Un nouveau nationalisme

Seul face à des élites et des intellectuels normalisés, partisans d’une morale d’esclaves, aurait dit Nietzsche, s’est levé le NPD. S’il doit y avoir un espoir pour la nation allemande de réactiver une «grande politique» valant non pas pour une ridicule législature mais comme instrument d’une formation d’un nouvel Européen étalée sur des décennies, sa réalisation passera par l’émergence et la consolidation autour du NPD - ou des forces vives qui lui succéderont sous d’autres noms s'il devrait être interdit - d’un pôle croissant au sein duquel seront mises en avant les valeurs à la base du génie allemand (et dès lors authentiquement européen) et diffusées au sein d’une société aujourd’hui tétanisée. Parmi ces valeurs, il y aura celle de la famille. Car sans descendance, le combat des activistes n’est qu’un défoulement stérile.

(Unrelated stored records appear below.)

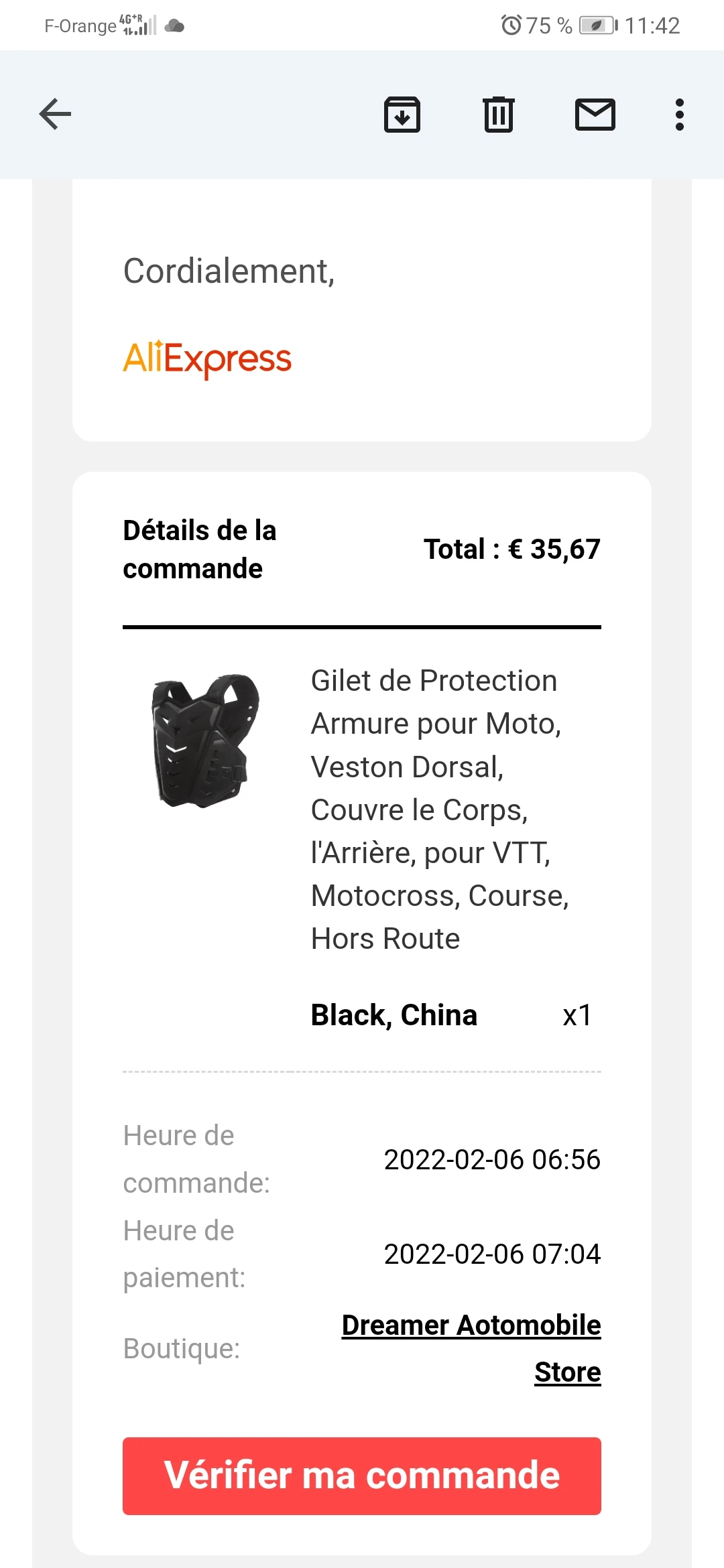Mark email as unread with the envelope icon
The width and height of the screenshot is (724, 1568).
point(595,114)
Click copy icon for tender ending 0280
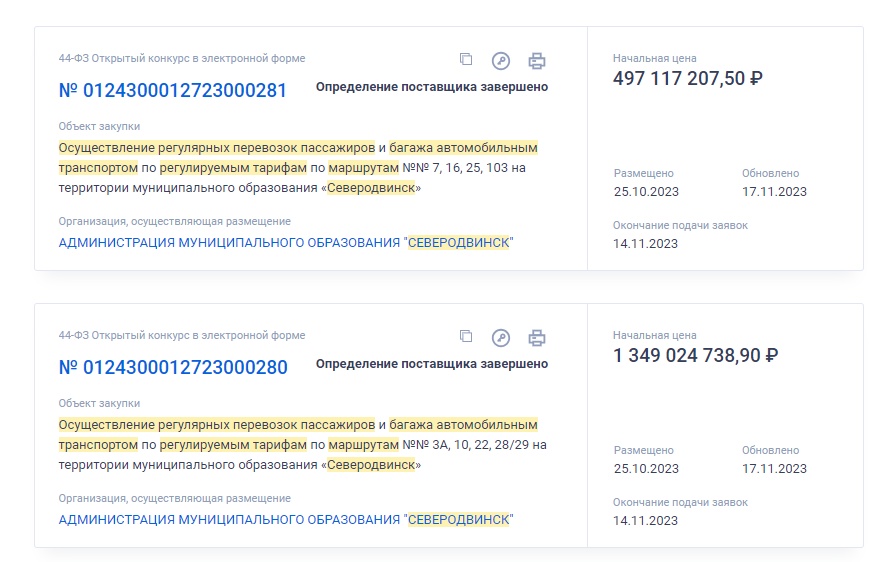This screenshot has height=562, width=876. tap(466, 336)
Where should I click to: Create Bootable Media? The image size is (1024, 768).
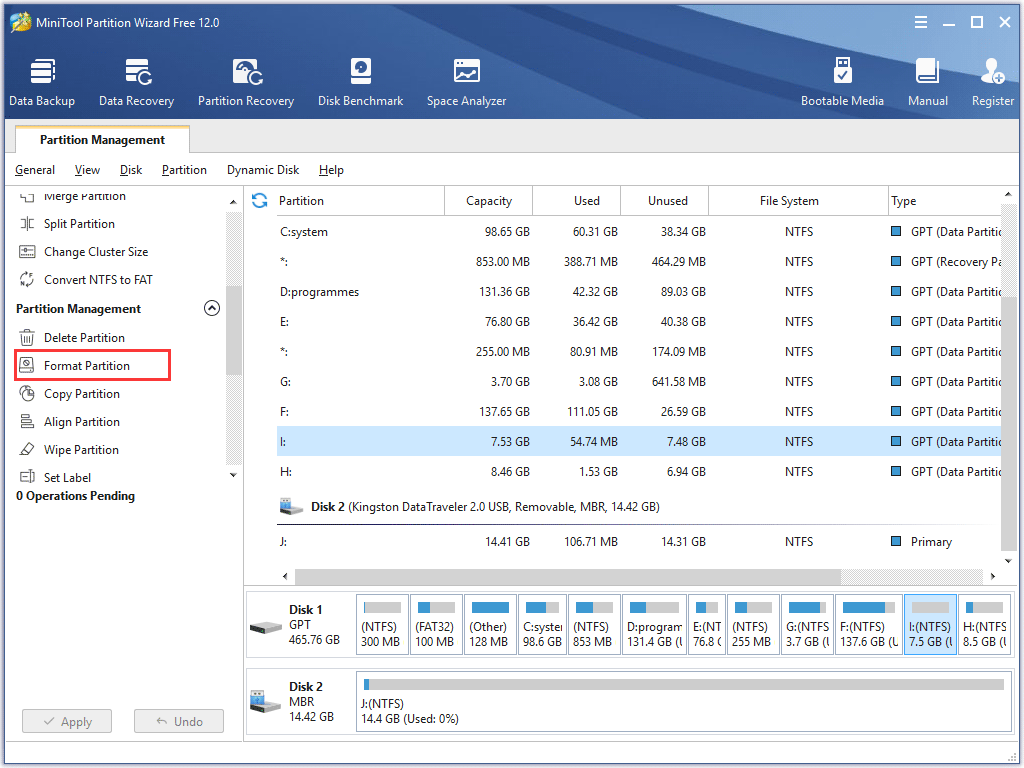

La marche du NPD sur Berlin en novembre dernier doit être le signal d’une reconquête des esprits, qui va de pair avec celle de la rue, des écoles, des universités, de l’Histoire, des entreprises, du sport…
Puissent les paroles nietzschéennes inspirer nos amis allemands - et cela vaut bien sûr pour nous! - et notamment cette appréciation de la valeur de l’avenir: «L’avenir, en tant qu’il est ce que nous voulons, agit sur notre présent.».